Data extracted from a collection
....................
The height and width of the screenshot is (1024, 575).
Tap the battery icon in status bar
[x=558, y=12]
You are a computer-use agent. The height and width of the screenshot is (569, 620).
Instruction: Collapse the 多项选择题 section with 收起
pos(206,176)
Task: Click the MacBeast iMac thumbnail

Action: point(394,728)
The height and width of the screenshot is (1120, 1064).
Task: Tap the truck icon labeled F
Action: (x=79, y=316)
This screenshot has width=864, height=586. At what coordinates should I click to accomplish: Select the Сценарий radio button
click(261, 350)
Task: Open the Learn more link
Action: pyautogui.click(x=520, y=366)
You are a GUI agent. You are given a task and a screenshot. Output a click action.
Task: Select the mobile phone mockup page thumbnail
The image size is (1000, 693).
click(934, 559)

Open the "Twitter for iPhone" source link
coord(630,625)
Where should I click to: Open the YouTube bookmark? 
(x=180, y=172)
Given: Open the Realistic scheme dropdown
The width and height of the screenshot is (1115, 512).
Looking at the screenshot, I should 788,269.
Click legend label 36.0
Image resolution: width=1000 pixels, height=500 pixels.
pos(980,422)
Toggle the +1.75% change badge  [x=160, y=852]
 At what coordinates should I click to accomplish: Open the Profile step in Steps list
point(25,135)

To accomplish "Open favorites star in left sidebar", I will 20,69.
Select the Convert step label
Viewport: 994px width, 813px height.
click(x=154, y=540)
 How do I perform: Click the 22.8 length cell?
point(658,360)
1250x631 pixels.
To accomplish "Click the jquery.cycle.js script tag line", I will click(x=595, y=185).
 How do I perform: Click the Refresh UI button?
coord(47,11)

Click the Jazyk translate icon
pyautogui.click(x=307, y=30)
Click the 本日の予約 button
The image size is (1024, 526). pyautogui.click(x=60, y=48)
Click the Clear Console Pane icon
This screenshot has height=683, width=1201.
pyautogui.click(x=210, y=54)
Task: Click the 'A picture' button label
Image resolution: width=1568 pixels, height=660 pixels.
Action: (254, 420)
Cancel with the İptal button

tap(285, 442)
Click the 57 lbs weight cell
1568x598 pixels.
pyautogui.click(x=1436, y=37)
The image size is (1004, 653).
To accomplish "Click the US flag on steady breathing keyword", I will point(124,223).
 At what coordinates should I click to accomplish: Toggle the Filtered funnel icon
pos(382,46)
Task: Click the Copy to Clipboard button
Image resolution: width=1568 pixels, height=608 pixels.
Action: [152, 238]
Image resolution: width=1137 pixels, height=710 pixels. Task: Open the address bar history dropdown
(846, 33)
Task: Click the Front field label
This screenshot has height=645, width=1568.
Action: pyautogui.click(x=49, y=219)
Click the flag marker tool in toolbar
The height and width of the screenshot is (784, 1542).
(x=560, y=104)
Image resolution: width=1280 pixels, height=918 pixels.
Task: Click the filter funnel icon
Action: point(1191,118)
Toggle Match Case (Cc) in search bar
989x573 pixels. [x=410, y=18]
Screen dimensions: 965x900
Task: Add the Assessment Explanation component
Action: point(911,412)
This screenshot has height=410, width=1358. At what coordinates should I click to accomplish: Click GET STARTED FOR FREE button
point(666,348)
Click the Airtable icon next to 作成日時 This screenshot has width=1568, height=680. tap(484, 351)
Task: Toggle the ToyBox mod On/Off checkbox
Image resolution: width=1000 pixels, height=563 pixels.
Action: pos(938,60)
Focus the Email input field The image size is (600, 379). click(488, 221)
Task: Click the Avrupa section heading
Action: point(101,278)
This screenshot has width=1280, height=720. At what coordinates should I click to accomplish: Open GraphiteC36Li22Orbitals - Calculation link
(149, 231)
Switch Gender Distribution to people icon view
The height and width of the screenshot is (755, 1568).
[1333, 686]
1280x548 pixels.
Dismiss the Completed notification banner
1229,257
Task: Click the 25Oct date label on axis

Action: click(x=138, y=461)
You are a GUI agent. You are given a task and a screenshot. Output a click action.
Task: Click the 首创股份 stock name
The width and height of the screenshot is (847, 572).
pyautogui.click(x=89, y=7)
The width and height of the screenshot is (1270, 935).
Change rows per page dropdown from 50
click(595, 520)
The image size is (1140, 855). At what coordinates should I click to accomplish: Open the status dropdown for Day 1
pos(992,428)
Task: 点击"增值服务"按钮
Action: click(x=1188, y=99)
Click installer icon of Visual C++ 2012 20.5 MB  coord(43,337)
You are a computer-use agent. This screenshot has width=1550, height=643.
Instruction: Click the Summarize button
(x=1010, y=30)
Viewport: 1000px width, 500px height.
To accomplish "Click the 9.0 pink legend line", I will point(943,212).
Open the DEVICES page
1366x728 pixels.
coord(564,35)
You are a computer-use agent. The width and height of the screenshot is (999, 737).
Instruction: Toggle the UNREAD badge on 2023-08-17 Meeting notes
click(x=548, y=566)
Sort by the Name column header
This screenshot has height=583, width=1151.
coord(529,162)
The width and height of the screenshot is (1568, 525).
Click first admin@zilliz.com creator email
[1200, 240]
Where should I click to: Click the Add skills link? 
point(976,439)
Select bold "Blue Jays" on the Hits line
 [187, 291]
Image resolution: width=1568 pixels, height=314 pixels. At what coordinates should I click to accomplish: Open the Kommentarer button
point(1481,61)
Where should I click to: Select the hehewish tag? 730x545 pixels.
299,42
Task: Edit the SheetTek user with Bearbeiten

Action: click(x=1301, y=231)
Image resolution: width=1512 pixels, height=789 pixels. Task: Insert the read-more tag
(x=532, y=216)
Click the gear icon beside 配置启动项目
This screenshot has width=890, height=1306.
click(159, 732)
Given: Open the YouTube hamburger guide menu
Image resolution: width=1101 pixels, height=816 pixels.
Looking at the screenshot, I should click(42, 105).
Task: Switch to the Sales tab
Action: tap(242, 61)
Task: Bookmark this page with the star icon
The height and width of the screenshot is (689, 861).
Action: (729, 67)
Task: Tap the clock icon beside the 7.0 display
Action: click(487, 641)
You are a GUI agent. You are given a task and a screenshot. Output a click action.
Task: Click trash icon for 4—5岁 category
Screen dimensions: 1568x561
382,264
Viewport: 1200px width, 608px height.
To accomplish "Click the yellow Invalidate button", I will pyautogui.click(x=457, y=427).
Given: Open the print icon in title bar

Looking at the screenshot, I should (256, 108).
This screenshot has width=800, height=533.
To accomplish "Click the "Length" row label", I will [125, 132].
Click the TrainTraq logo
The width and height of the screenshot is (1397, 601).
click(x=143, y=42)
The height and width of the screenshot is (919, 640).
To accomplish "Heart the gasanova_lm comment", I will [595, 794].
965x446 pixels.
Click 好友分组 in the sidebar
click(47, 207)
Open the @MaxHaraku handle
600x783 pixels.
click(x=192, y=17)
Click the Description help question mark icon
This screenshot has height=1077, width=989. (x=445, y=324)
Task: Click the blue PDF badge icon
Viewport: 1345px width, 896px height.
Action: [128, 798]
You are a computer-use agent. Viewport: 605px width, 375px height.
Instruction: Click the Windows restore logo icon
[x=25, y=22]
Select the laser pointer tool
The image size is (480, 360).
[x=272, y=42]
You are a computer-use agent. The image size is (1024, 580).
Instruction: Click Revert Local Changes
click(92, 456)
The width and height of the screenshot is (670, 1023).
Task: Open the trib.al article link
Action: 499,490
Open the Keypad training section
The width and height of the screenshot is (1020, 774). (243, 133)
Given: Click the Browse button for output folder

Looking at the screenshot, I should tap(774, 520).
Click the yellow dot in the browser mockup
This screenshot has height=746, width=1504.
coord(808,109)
....................
What is needed is an exact transcription of every entry above.

_Exercise response_
The height and width of the screenshot is (1024, 575).
Tap the battery icon in status bar
[x=558, y=12]
You are a computer-use agent. The height and width of the screenshot is (569, 620).
Instruction: Collapse the 多项选择题 section with 收起
pos(206,176)
Task: Click the MacBeast iMac thumbnail

Action: point(394,728)
The height and width of the screenshot is (1120, 1064).
Task: Tap the truck icon labeled F
Action: (x=79, y=316)
This screenshot has width=864, height=586. At what coordinates should I click to accomplish: Select the Сценарий radio button
click(261, 350)
Task: Open the Learn more link
Action: pyautogui.click(x=520, y=366)
You are a GUI agent. You are given a task and a screenshot. Output a click action.
Task: Select the mobile phone mockup page thumbnail
The image size is (1000, 693).
click(934, 559)

Open the "Twitter for iPhone" source link
coord(630,625)
Where should I click to: Open the YouTube bookmark? 
(x=180, y=172)
Given: Open the Realistic scheme dropdown
The width and height of the screenshot is (1115, 512).
Looking at the screenshot, I should 788,269.
Click legend label 36.0
Image resolution: width=1000 pixels, height=500 pixels.
pos(980,422)
Toggle the +1.75% change badge  [x=160, y=852]
 At what coordinates should I click to accomplish: Open the Profile step in Steps list
point(25,135)

To accomplish "Open favorites star in left sidebar", I will 20,69.
Select the Convert step label
Viewport: 994px width, 813px height.
click(x=154, y=540)
 How do I perform: Click the 22.8 length cell?
point(658,360)
1250x631 pixels.
To accomplish "Click the jquery.cycle.js script tag line", I will click(x=595, y=185).
 How do I perform: Click the Refresh UI button?
coord(47,11)

Click the Jazyk translate icon
pyautogui.click(x=307, y=30)
Click the 本日の予約 button
The image size is (1024, 526). pyautogui.click(x=60, y=48)
Click the Clear Console Pane icon
This screenshot has height=683, width=1201.
pyautogui.click(x=210, y=54)
Task: Click the 'A picture' button label
Image resolution: width=1568 pixels, height=660 pixels.
Action: (254, 420)
Cancel with the İptal button

tap(285, 442)
Click the 57 lbs weight cell
1568x598 pixels.
pyautogui.click(x=1436, y=37)
The image size is (1004, 653).
To accomplish "Click the US flag on steady breathing keyword", I will point(124,223).
 At what coordinates should I click to accomplish: Toggle the Filtered funnel icon
pos(382,46)
Task: Click the Copy to Clipboard button
Image resolution: width=1568 pixels, height=608 pixels.
Action: [152, 238]
Image resolution: width=1137 pixels, height=710 pixels. Task: Open the address bar history dropdown
(846, 33)
Task: Click the Front field label
This screenshot has height=645, width=1568.
Action: pyautogui.click(x=49, y=219)
Click the flag marker tool in toolbar
The height and width of the screenshot is (784, 1542).
(x=560, y=104)
Image resolution: width=1280 pixels, height=918 pixels.
Task: Click the filter funnel icon
Action: point(1191,118)
Toggle Match Case (Cc) in search bar
989x573 pixels. [x=410, y=18]
Screen dimensions: 965x900
Task: Add the Assessment Explanation component
Action: point(911,412)
This screenshot has height=410, width=1358. At what coordinates should I click to accomplish: Click GET STARTED FOR FREE button
point(666,348)
Click the Airtable icon next to 作成日時 This screenshot has width=1568, height=680. tap(484, 351)
Task: Toggle the ToyBox mod On/Off checkbox
Image resolution: width=1000 pixels, height=563 pixels.
Action: pos(938,60)
Focus the Email input field The image size is (600, 379). click(488, 221)
Task: Click the Avrupa section heading
Action: point(101,278)
This screenshot has width=1280, height=720. At what coordinates should I click to accomplish: Open GraphiteC36Li22Orbitals - Calculation link
(149, 231)
Switch Gender Distribution to people icon view
The height and width of the screenshot is (755, 1568).
[1333, 686]
1280x548 pixels.
Dismiss the Completed notification banner
1229,257
Task: Click the 25Oct date label on axis

Action: click(x=138, y=461)
You are a GUI agent. You are given a task and a screenshot. Output a click action.
Task: Click the 首创股份 stock name
The width and height of the screenshot is (847, 572).
pyautogui.click(x=89, y=7)
The width and height of the screenshot is (1270, 935).
Change rows per page dropdown from 50
click(595, 520)
The image size is (1140, 855). At what coordinates should I click to accomplish: Open the status dropdown for Day 1
pos(992,428)
Task: 点击"增值服务"按钮
Action: click(x=1188, y=99)
Click installer icon of Visual C++ 2012 20.5 MB  coord(43,337)
You are a computer-use agent. This screenshot has width=1550, height=643.
Instruction: Click the Summarize button
(x=1010, y=30)
Viewport: 1000px width, 500px height.
To accomplish "Click the 9.0 pink legend line", I will point(943,212).
Open the DEVICES page
1366x728 pixels.
coord(564,35)
You are a computer-use agent. The width and height of the screenshot is (999, 737).
Instruction: Toggle the UNREAD badge on 2023-08-17 Meeting notes
click(x=548, y=566)
Sort by the Name column header
This screenshot has height=583, width=1151.
coord(529,162)
The width and height of the screenshot is (1568, 525).
Click first admin@zilliz.com creator email
[1200, 240]
Where should I click to: Click the Add skills link? 
point(976,439)
Select bold "Blue Jays" on the Hits line
 [187, 291]
Image resolution: width=1568 pixels, height=314 pixels. At what coordinates should I click to accomplish: Open the Kommentarer button
point(1481,61)
Where should I click to: Select the hehewish tag? 730x545 pixels.
299,42
Task: Edit the SheetTek user with Bearbeiten

Action: click(x=1301, y=231)
Image resolution: width=1512 pixels, height=789 pixels. Task: Insert the read-more tag
(x=532, y=216)
Click the gear icon beside 配置启动项目
This screenshot has width=890, height=1306.
click(159, 732)
Given: Open the YouTube hamburger guide menu
Image resolution: width=1101 pixels, height=816 pixels.
Looking at the screenshot, I should click(42, 105).
Task: Switch to the Sales tab
Action: tap(242, 61)
Task: Bookmark this page with the star icon
The height and width of the screenshot is (689, 861).
Action: (729, 67)
Task: Tap the clock icon beside the 7.0 display
Action: click(487, 641)
You are a GUI agent. You are given a task and a screenshot. Output a click action.
Task: Click trash icon for 4—5岁 category
Screen dimensions: 1568x561
382,264
Viewport: 1200px width, 608px height.
To accomplish "Click the yellow Invalidate button", I will pyautogui.click(x=457, y=427).
Given: Open the print icon in title bar

Looking at the screenshot, I should (256, 108).
This screenshot has width=800, height=533.
To accomplish "Click the "Length" row label", I will [125, 132].
Click the TrainTraq logo
The width and height of the screenshot is (1397, 601).
click(x=143, y=42)
The height and width of the screenshot is (919, 640).
To accomplish "Heart the gasanova_lm comment", I will [595, 794].
965x446 pixels.
Click 好友分组 in the sidebar
click(47, 207)
Open the @MaxHaraku handle
600x783 pixels.
click(x=192, y=17)
Click the Description help question mark icon
This screenshot has height=1077, width=989. (x=445, y=324)
Task: Click the blue PDF badge icon
Viewport: 1345px width, 896px height.
Action: [128, 798]
You are a computer-use agent. Viewport: 605px width, 375px height.
Instruction: Click the Windows restore logo icon
[x=25, y=22]
Select the laser pointer tool
The image size is (480, 360).
[x=272, y=42]
You are a computer-use agent. The image size is (1024, 580).
Instruction: Click Revert Local Changes
click(92, 456)
The width and height of the screenshot is (670, 1023).
Task: Open the trib.al article link
Action: 499,490
Open the Keypad training section
The width and height of the screenshot is (1020, 774). (243, 133)
Given: Click the Browse button for output folder

Looking at the screenshot, I should tap(774, 520).
Click the yellow dot in the browser mockup
This screenshot has height=746, width=1504.
coord(808,109)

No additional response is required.